For some time Samuel found low-paying jobs through the Work First program, but she has been unemployed for two years now. "It's hard to find a job when you're going to school and have a child," she explained, noting that employers prefer to hire workers who have no constraints on their time.
While job prospects remain dismal, crowding and budget cutbacks are compromising the quality of eduction students can receive.
"There are more students now than in anytime in history," said Edethe Wright, a sociology and business management student at WCCC. "Next semester will be worse. We will only be able to contact the college through e-mail. You will have to wait 48 hours for a response. They are raising fees and cutting back everything. They are going to even make you pay for your class schedule.… Many of the classes are not accredited. You take all these classes and another school might not accept them."
"We are just getting our money for Pell grants and the summer session is almost out," Wright explained. "They have even started taking processing fees out on loans." A single required textbook cost Wright $75, she said.
Lraschell Morton is a student whose source of income is SSI (Social Security Insurance). She is currently going to school for science and liberal arts, and plans on attending Florida A & M soon.
"If you register three weeks before classes, all classes will be full," Morton told the WSWS. "There is either not enough teachers or seats for everyone, I don't know which." When asked about changing schools, she said, "I'm not sure which of my credits will transfer."
Jarrod Deberry graduated from High School in June and is attempting to enroll into the WCCC culinary program. "I want to take culinary," he said. "I'm looking for work, but it's hard. I've only gotten one call back.... I want to apply for financial aid, but they are giving me a hard time just getting my name into the system."
Kim told the WSWS that she was attending WCCC to get her certification in medical billing. "I have been unemployed for over one year," she said. "The attendance has risen so sharply, it is hard to get into classes. They have stopped printing schedules to save money, it's all online now."

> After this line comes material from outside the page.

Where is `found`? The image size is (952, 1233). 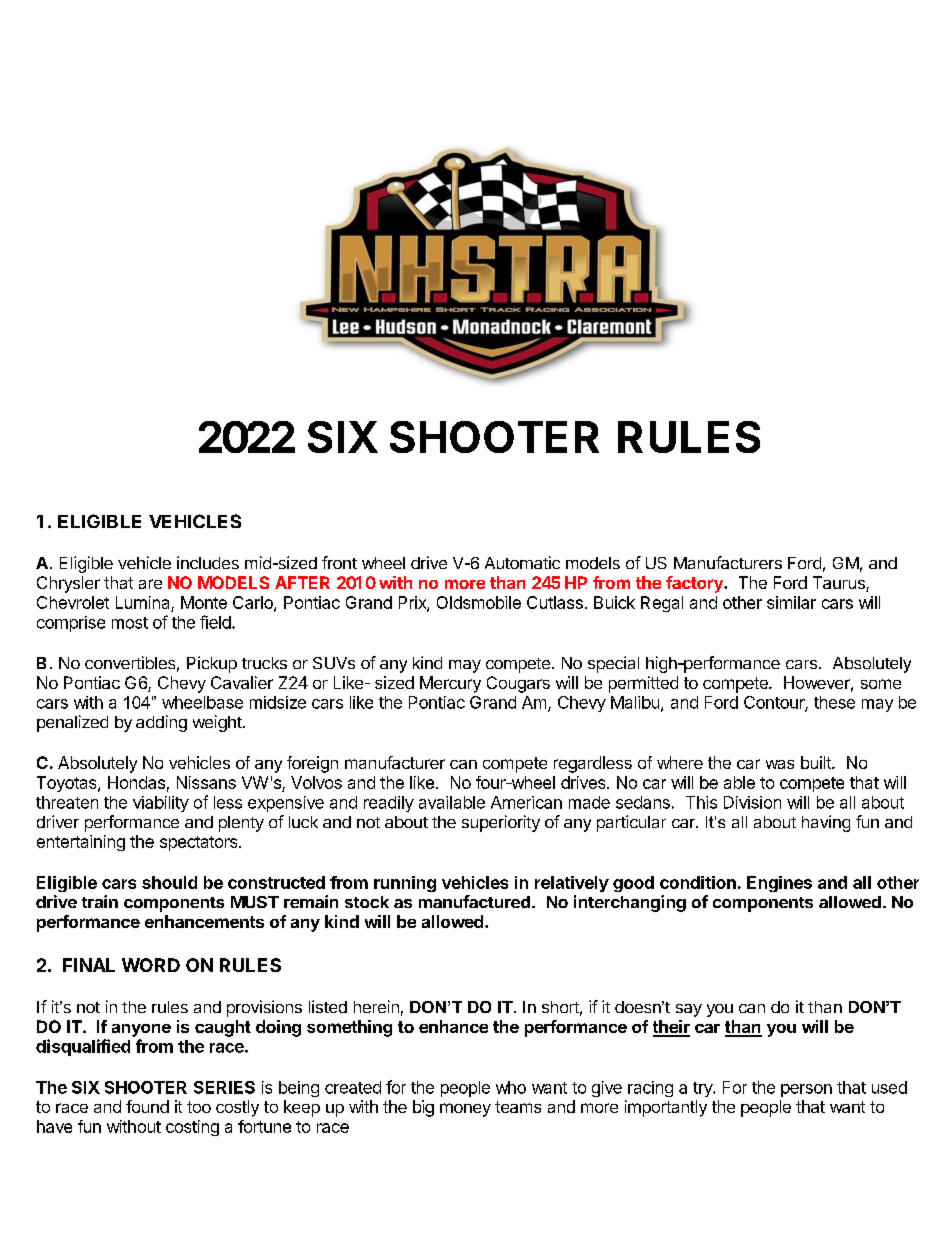 found is located at coordinates (147, 1106).
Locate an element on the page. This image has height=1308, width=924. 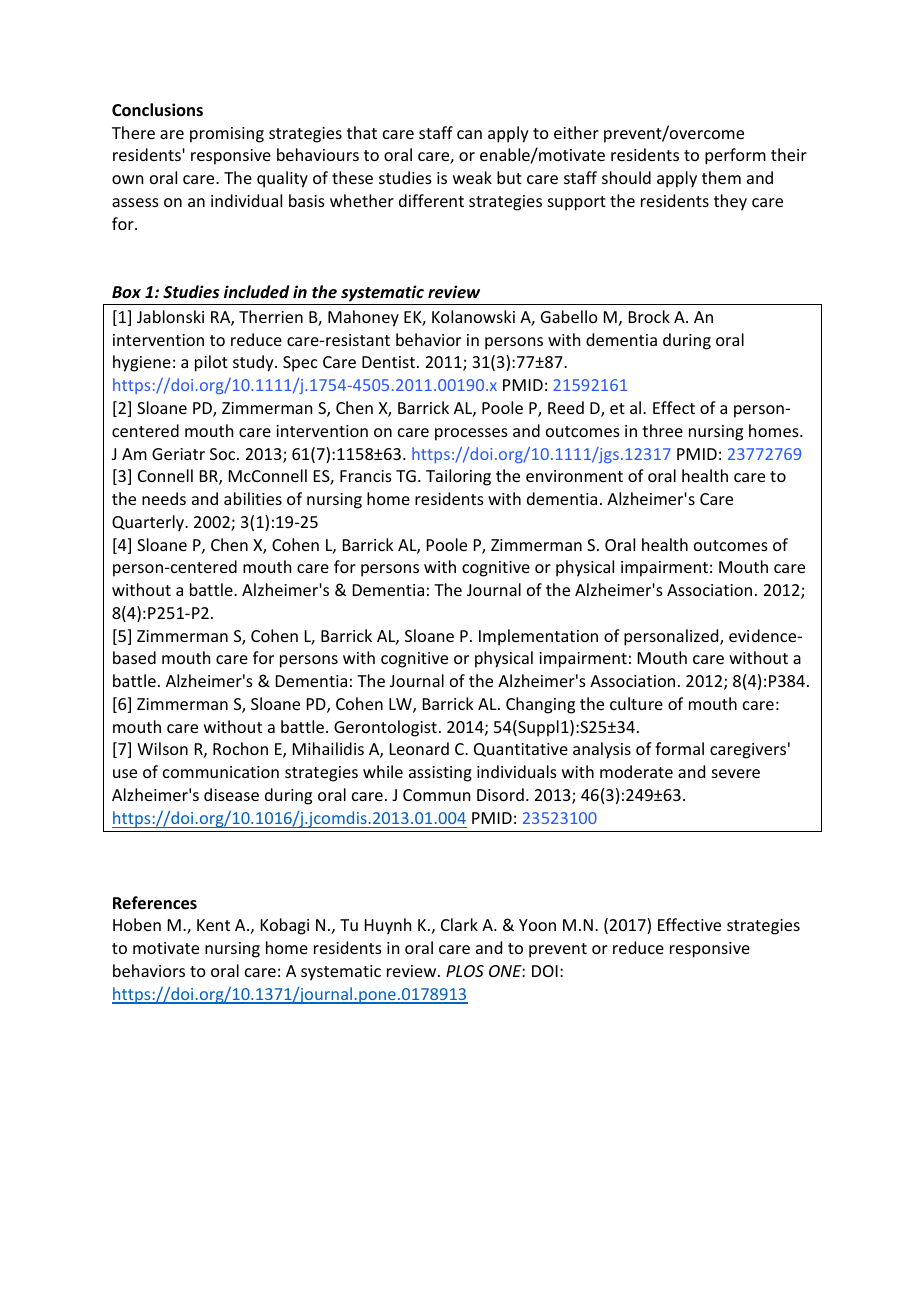
Wilson is located at coordinates (162, 748).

"The program that I'm in ['No Worker Left Behind'] got slashed 39 percent," she continued. "Why slash a program that is helping people get a job? People are coming to Wayne County Community College because tuition at places like Wayne State is too high. The average person cannot afford to send their child to college for $50,000 a year. Education should be a basic right."
In Detroit, the difficult situation confronting college students is inseparably bound up with the broader social crisis and the ruthless slashing by city and state officials of all expenditures that benefit the population.
Students at WCCC told the WSWS of these conditions. Reporters distributed fliers announcing the campaign of D'Artagnan Collier, the Socialist Equality Party candidate for the State House of Represenatives in Detroit's Ninth District—and the only candidate in the city who is opposing these cuts.
Neese Robinson is bitter toward Detroit Mayor David Bing, whom she holds responsible for the cuts. "Bing has got to go!," she said.
"They're taking away bus transportation on Sundays," she said. "You can't hold a job if the buses don't take you to it.… The way it's going, the public schools are going to be gone."